Abusers Never Accept they are lying or twisting the truth - their words, actions, thinking as far as they are concerned is never wrong/false.
The abusers who can change their behaviour first accept that they are abusers and have lied etc to hurt others.

Anon
June, 12 2012 at 2:55 am

LOL - I advised my x- husband to put the liquid on the sponge not the dishes so as to make it last longer (that's logical/rational right?) - He thought I attacked his intelligence/cleaning skills and had a childish tantrum.
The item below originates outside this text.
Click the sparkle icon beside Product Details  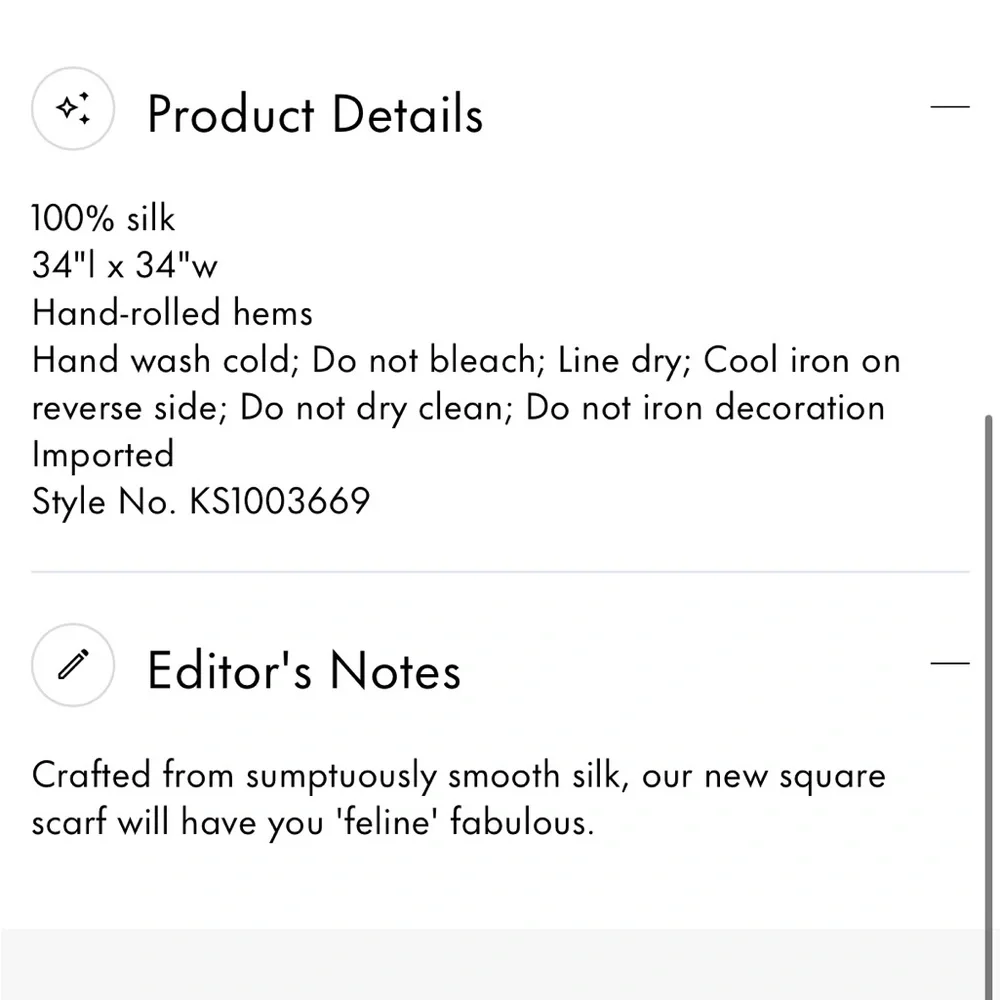pos(73,110)

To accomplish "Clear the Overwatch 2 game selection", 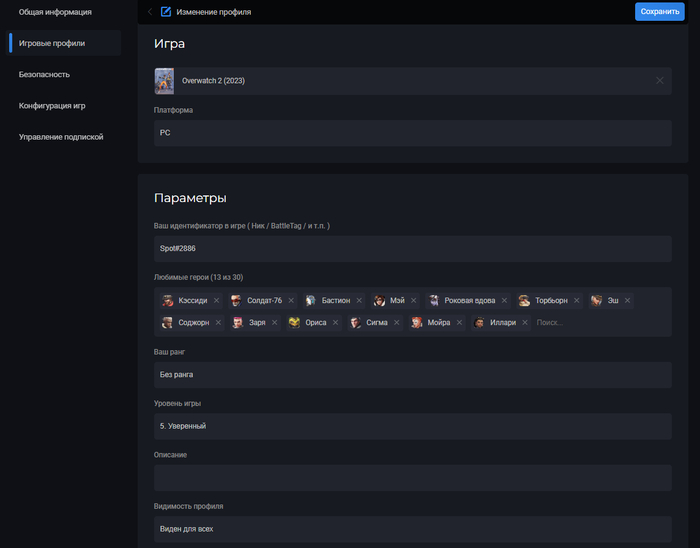I will tap(659, 80).
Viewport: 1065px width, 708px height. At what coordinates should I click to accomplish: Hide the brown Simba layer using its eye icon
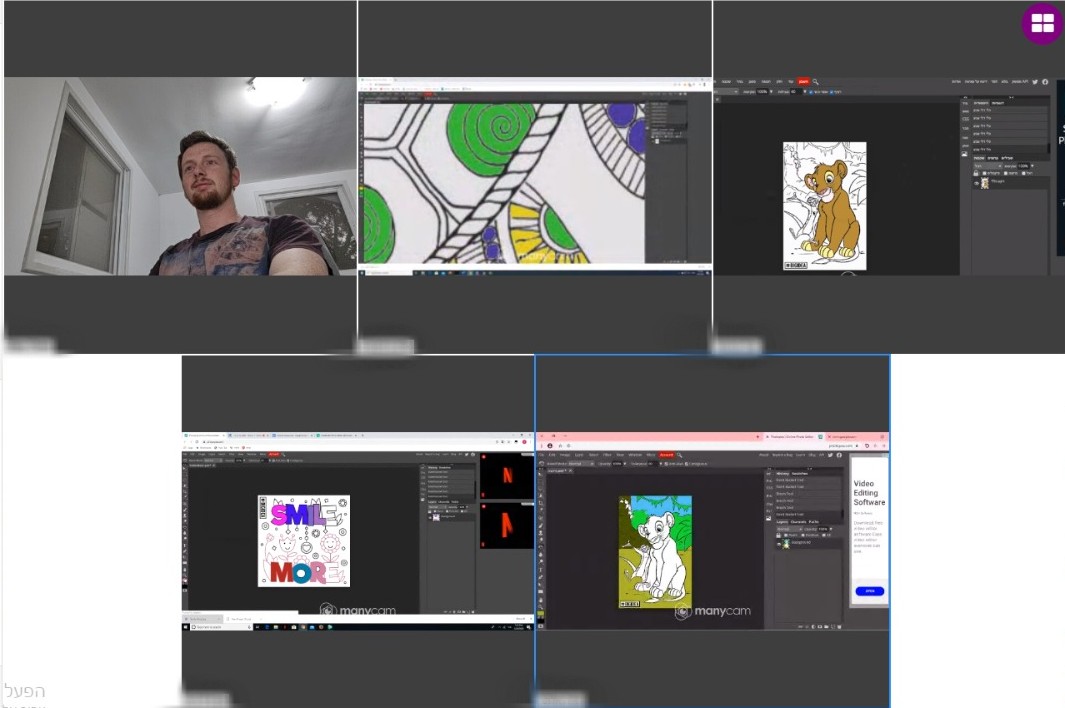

Enough to say I decided my advice was never needed and from then on didn't bother.
I believe in all the reasons above for speaking the truth (nothing to remember/hide, loyalty & trust) and it played out very much as mentioned above when I spoke the truth in my marriage which he denied/avoided/twisted it.
At the end of the day I let him divorce me on the basis of lies but I knew I had always maintained the truth when possible (so no guilt/blame for myself) but he twisted it all to make them into reasons for getting a divorce.

Erin Chavez
June, 12 2012 at 12:45 am

I recall some of the things "he" would say. When he would say them, I felt like saying, "are you crazy?!" But then he would explain his position and it would suddenly make perfect sense - even though I *knew* it was wrong. Very weird and surreal...

Noel Reck
June, 11 2012 at 8:17 pm

My then husband (now ex-husband) had made plans with my daughter and I to take us out to dinner. Once again, he decided that going out to the bar with the boys was far more important than plans with his family. He didn't even bother to call us, so we waited until 8pm before we just made grilled cheese.
He tried to lie to me when he came home. Claimed he worked late, got stuck in traffic and then that he forgot his phone in his work truck.
I was so angry that after he went to bed, I went down into his blazer found his cell phone and the receipts for the bar. $66.00 for beer and a meal after he claimed he didn't have money to take us out to dinner as promised.
I confronted him with his lies the next day when he came home and found that I didn't make him dinner or do his laundry. He exploded, calling me a useless cunt that didn't deserve to be taken out to dinner. He told me I should "Shut the F*ck up and do as I was told". My daughter remembers me standing my ground yelling back at him, "Truth? TRUTH? You can't HANDLE the TRUTH!"
My daughter and I left, went to dinner ourselves and then rented movies.